The political alliance of BRICS nations has become a distinct global brand in its own right; research conducted by Brand South Africa – a marketing agency of the government of South Africa – shows.
“In an ironic twist of geopolitical fate in the 21st century, the five developing nations of BRICS have become advocates of free global trade and of globalisation, promoters of protection for the environment in light of global climate challenges and a force that advances the cause of an integrated, international, multipolar international order,” said Dr Petrus de Kock, Brand South Africa General Manager for Research.
In a research report released this week and entitled, The BRICS Brand: from economic concept to institution of global governance, Brand South Africa examined whether the BRICS alliance could be approached or analysed as an emerging institution of global governance and therefore a brand in its own right.
The research explored how the increased formalisation of intra- and inter-BRICS interactions, the establishment of institutions such as the BRICS New Development Bank and increased interaction on platforms such as the Business Council and Think Tank structures also lead to the development of the BRICS collective image.
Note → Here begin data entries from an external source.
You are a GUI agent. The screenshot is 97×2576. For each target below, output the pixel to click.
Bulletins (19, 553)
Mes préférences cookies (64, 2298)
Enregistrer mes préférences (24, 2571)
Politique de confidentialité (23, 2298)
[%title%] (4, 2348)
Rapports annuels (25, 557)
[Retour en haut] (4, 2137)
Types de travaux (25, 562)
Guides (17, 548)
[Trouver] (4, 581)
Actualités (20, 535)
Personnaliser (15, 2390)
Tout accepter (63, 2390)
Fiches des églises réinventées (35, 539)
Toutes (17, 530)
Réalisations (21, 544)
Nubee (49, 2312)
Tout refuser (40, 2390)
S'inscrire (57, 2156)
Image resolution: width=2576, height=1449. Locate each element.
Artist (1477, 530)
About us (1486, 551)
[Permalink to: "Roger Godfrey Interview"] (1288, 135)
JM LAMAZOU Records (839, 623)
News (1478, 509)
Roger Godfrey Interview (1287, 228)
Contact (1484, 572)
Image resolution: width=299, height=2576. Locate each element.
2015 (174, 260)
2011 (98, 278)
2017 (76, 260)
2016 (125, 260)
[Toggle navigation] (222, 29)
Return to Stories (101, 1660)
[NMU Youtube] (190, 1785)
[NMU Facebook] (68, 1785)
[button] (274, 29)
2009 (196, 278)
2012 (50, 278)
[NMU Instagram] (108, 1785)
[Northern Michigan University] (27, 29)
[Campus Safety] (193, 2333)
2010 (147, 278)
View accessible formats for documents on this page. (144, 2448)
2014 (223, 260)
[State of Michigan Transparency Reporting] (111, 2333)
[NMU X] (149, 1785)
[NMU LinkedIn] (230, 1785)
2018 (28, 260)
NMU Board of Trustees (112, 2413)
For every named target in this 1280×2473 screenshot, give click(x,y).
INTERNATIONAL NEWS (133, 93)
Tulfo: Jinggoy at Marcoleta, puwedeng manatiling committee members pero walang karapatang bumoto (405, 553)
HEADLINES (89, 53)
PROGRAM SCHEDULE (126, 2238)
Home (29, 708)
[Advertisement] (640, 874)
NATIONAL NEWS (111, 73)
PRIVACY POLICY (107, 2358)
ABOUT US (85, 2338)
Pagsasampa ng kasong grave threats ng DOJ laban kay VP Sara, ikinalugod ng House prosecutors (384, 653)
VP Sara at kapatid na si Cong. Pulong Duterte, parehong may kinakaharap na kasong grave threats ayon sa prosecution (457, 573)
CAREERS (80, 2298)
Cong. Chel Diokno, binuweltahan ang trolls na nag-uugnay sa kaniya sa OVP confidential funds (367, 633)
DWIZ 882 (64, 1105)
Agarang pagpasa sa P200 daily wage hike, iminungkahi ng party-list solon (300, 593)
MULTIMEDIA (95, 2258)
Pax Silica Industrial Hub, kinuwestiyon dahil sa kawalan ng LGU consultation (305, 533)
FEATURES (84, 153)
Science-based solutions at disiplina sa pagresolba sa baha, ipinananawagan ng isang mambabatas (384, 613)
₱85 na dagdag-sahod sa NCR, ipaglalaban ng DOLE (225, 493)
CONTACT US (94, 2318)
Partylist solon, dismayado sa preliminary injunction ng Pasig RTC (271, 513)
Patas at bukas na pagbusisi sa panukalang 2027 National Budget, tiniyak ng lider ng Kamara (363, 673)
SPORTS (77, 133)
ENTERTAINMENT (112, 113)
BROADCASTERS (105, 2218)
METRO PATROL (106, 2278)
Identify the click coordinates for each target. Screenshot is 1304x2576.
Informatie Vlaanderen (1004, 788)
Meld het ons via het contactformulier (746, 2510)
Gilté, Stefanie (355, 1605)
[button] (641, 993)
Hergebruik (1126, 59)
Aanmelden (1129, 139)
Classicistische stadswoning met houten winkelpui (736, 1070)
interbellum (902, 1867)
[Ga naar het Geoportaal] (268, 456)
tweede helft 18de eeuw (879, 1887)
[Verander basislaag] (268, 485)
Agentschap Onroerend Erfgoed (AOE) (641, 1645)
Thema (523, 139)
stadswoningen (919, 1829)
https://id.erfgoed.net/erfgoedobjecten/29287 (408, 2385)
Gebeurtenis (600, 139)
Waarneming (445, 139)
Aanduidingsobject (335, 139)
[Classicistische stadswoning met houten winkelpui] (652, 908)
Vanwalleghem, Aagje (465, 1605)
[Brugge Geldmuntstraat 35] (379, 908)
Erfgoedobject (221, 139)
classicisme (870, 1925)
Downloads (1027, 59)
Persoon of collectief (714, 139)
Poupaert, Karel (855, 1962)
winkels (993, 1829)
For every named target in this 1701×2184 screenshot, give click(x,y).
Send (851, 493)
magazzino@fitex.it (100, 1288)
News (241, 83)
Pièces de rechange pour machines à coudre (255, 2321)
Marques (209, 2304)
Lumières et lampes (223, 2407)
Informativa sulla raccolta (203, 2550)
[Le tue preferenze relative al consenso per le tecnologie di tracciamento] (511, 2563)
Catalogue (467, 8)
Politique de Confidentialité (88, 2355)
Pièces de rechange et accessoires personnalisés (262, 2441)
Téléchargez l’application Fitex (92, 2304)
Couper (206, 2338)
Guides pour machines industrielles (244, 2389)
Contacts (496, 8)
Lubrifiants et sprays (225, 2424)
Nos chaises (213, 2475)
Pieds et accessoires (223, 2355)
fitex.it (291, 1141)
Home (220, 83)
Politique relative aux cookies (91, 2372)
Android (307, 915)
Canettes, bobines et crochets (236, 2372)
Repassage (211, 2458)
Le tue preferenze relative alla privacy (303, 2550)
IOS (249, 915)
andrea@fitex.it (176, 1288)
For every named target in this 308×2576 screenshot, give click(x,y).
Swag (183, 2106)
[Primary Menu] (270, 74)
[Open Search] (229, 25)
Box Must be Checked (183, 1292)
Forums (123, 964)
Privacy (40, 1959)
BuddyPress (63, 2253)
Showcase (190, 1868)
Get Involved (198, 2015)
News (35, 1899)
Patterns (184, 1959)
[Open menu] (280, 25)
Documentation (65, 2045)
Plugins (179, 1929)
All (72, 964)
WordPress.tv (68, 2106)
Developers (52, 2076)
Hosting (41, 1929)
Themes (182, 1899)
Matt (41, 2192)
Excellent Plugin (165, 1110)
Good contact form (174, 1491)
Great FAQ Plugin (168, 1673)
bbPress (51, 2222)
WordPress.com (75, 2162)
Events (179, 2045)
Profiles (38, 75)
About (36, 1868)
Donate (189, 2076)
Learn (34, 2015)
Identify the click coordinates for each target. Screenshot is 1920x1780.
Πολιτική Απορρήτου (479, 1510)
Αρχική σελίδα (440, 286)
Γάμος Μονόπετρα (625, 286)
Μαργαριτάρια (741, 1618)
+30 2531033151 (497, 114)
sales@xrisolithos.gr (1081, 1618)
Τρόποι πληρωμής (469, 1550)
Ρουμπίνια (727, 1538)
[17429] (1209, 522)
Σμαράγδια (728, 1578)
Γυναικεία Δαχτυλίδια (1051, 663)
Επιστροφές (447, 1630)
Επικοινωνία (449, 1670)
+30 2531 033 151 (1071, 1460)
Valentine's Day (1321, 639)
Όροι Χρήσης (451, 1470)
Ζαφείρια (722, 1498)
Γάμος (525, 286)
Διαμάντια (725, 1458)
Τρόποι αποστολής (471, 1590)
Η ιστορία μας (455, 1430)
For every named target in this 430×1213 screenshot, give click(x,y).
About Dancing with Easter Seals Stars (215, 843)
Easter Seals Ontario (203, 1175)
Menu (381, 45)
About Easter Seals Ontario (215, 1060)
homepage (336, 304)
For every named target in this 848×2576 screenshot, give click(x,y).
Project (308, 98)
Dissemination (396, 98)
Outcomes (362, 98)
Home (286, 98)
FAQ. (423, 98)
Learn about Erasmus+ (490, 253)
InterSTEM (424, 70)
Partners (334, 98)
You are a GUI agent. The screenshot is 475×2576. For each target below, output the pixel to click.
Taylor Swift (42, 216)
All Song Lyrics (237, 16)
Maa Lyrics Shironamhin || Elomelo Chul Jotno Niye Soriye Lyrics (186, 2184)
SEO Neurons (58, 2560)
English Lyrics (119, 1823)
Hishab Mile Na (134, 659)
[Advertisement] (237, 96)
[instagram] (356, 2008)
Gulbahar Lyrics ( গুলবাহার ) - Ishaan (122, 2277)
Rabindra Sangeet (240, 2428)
Since inception and leading up to the 2018 BRICS Summit, the BRICS Research Group found that there have been more than 160 formal meetings between members and 60 documents that were implemented through working groups and coordination mechanisms.
Furthermore, between 2009 and 2017 BRICS nations have made a total of 406 commitments and implemented 70% of Summit decisions.
Dr de Kock explained that the results were surprising. He said the research had disproved what sceptics argued, that due to the diverse nature of the member states’ internal composition, and geopolitical and economic policy objectives, the organisation would find it hard to cohere and develop.
The research has shown that the geographic and internal diversity of the member states are actually an asset that has served to strengthen cooperation while simultaneously increasing the soft power impact of the member states.
“The development of the BRICS brand takes place in a post-Global Financial Crisis world characterised by growing protectionism, trade wars and turbulent political change. The developments in the global economy and geopolitical environments play a major role in driving the search for strengthened, deepened and institutionalised BRICS interactions. BRICS nations have been bucking these global trends of anti-globalisation and counter-integrationist discourses and as a result, have anchored their own economies through the BRICS partnerships,” said Dr de Kock.
The research report captured findings related to three specific aspects of the BRICS brand:
• The emergence of the BRICS as an institution in the global governance arena;
• How the institutionalisation of the BRICS contributes to the development of the BRICS brand; and
• How the BRICS brand presents a unique case of compound soft power or the multilateralisation of soft power?
“The BRICS countries connect 42% of the world’s population and are establishing new institutions and hosting conversations to create a world where bricks are there to build bridges of mutual understanding, and not create walls of division, conflict, exploitation, nationalism, prejudice and exclusion,” concluded Dr de Kock.